TEXTO DE ESTUDIO –

Un rostro irrepetible

Hace poco leí, no sé si en una novela corta de Nerval, que cuando alguien muere desaparece un rostro irrepetible. Me quedó sonando esa idea, sobre todo en relación a los sueños (quizás por esto tengo la impresión que la leí en Aurelia, pero no estoy del todo seguro). Pensé en todos los rostros irreconocibles con los que he soñado, así fueran de personas desconocidas o conocidas (la lógica de los sueños que reemplaza un nombre conocido con un rostro extraño). Entonces se me vino a la mente un proyecto imposible que a su vez podría demostrar una idea también imposible: crear una base de datos de imágenes de todos los rostros del mundo, y clasificarlos por categorías precisas, dependiendo de cada uno de sus rastros (ojos separados, nariz aguileña y pelo bermejo, orejas que recuerdan alpes o mejillas sonrosadas como las de Briseida, etc.). Al despertar de un sueño en el cual apareció un rostro desconocido, poder buscarlo y saber si ese rostro efectivamente existe. Sería increíble poner un nombre real a todas las creaciones de lo sueños, dándonos una idea inconmensurable de las correspondencias entre el mundo de vigilia y el mundo del sueño. Pero siempre está el riesgo, diría la amenaza, de que ese rostro irrepetible no exista en el mundo real, siendo así una creación de nuestra mente—creación, no obstante, tan real como el rostro del vecino, en la medida en que la dimos por cierta gracias a una sensación legítima, la que aceleró los latidos del corazón si estábamos en una escena peligrosa; por esto a veces pienso que lo que define la realidad no es el ver o el escuchar, sino el sentir. Ahora bien, una noche precisa, que bien puede ser cualquier noche del mundo, todos los humanos soñamos con un rostro irrepetible y desconocido para nosotros los sujetos soñadores. Cada uno de nosotros accede a esta base sólo para saber que ese rostro no existe más que en nuestra memoria del sueño, pero aún así la dimos por verdadera en la emoción que nos proporcionó. Por lo tanto, no habitaríamos en esta realidad—asumiendo que el sueño es tan real como la vigilia— seis billones y medio de personas, sino trece billones, uno más por cada sujeto soñador. Trece billones de rostros, por demás, irrepetibles e irreconocibles.

MATERIAL PROPORCIONADO –
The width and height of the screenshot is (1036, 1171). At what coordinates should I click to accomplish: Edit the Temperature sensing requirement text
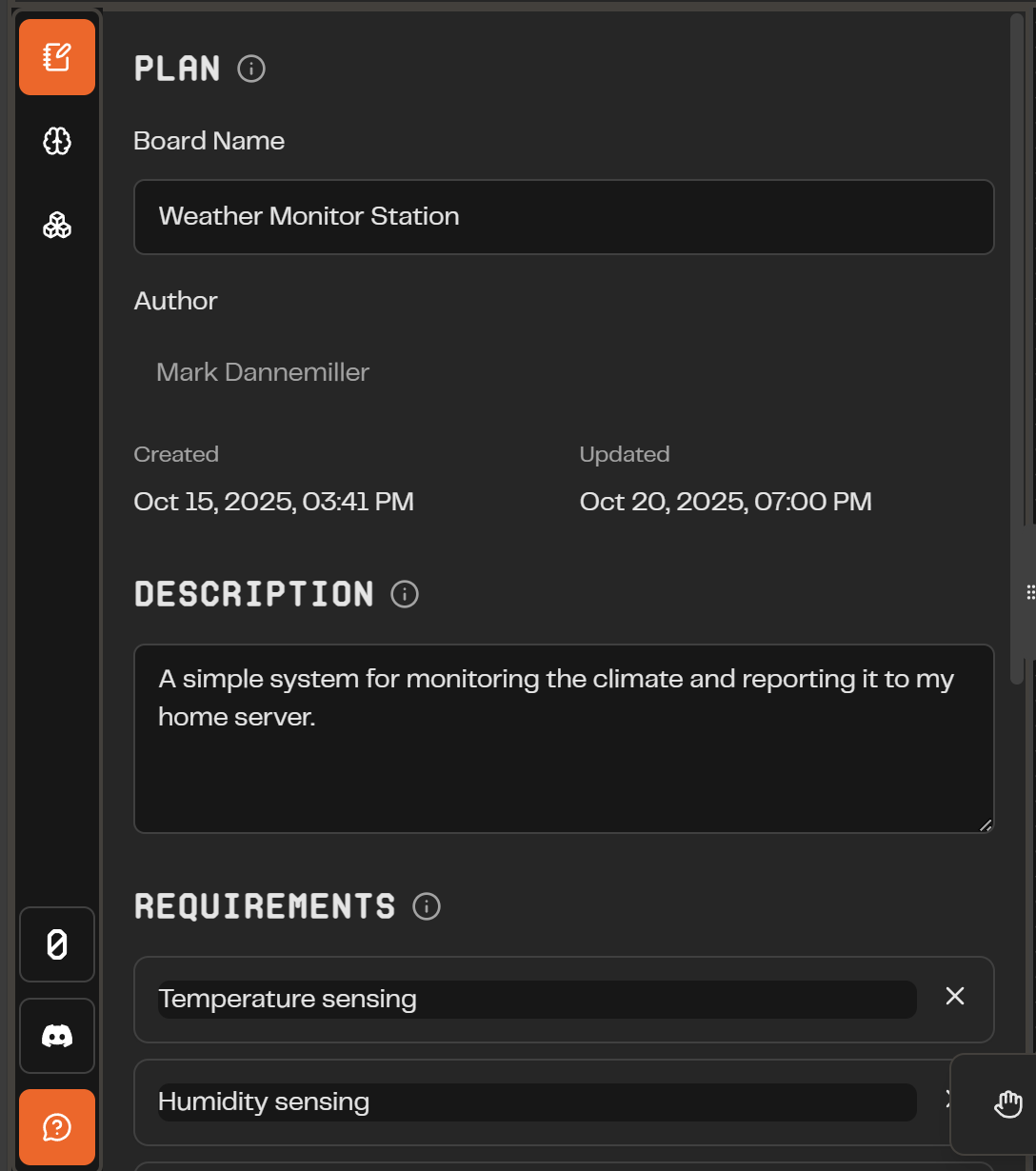point(537,1000)
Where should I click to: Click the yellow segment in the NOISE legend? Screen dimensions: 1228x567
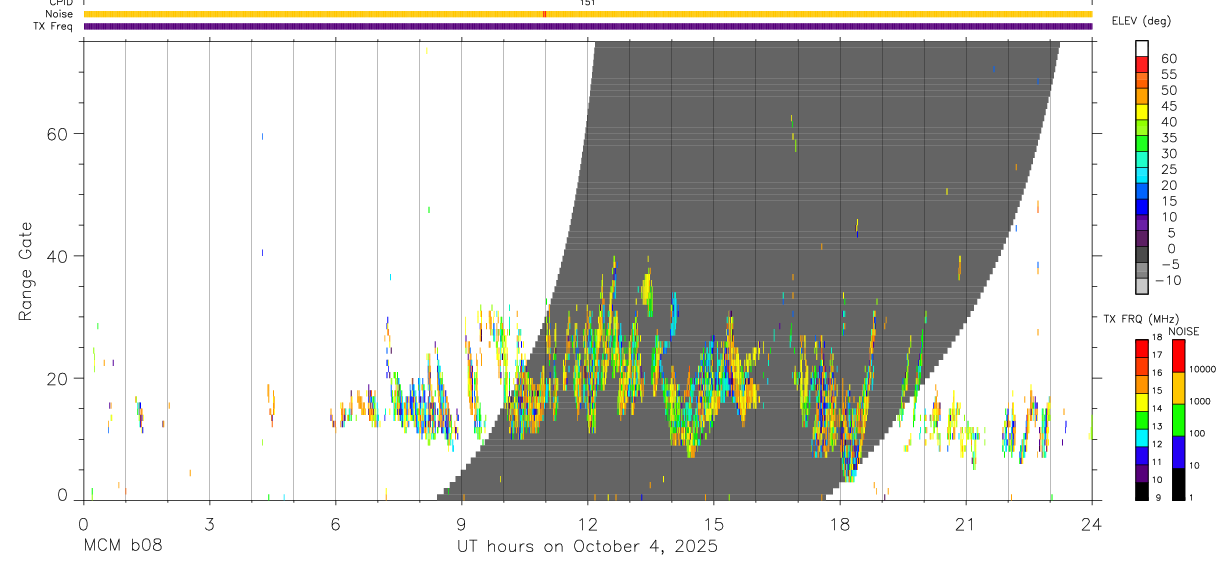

DETALLES DEL PROBLEMA – Enumera todas las características de un rostro que el texto de estudio pone como ejemplo en el paréntesis que sigue a «clasificarlos por categorías precisas». Por favor, resuelve usando únicamente el texto de estudio.

RESPUESTA DE LA TAREA –
- ojos separados
- nariz aguileña
- pelo bermejo
- orejas que recuerdan alpes
- mejillas sonrosadas como las de Briseida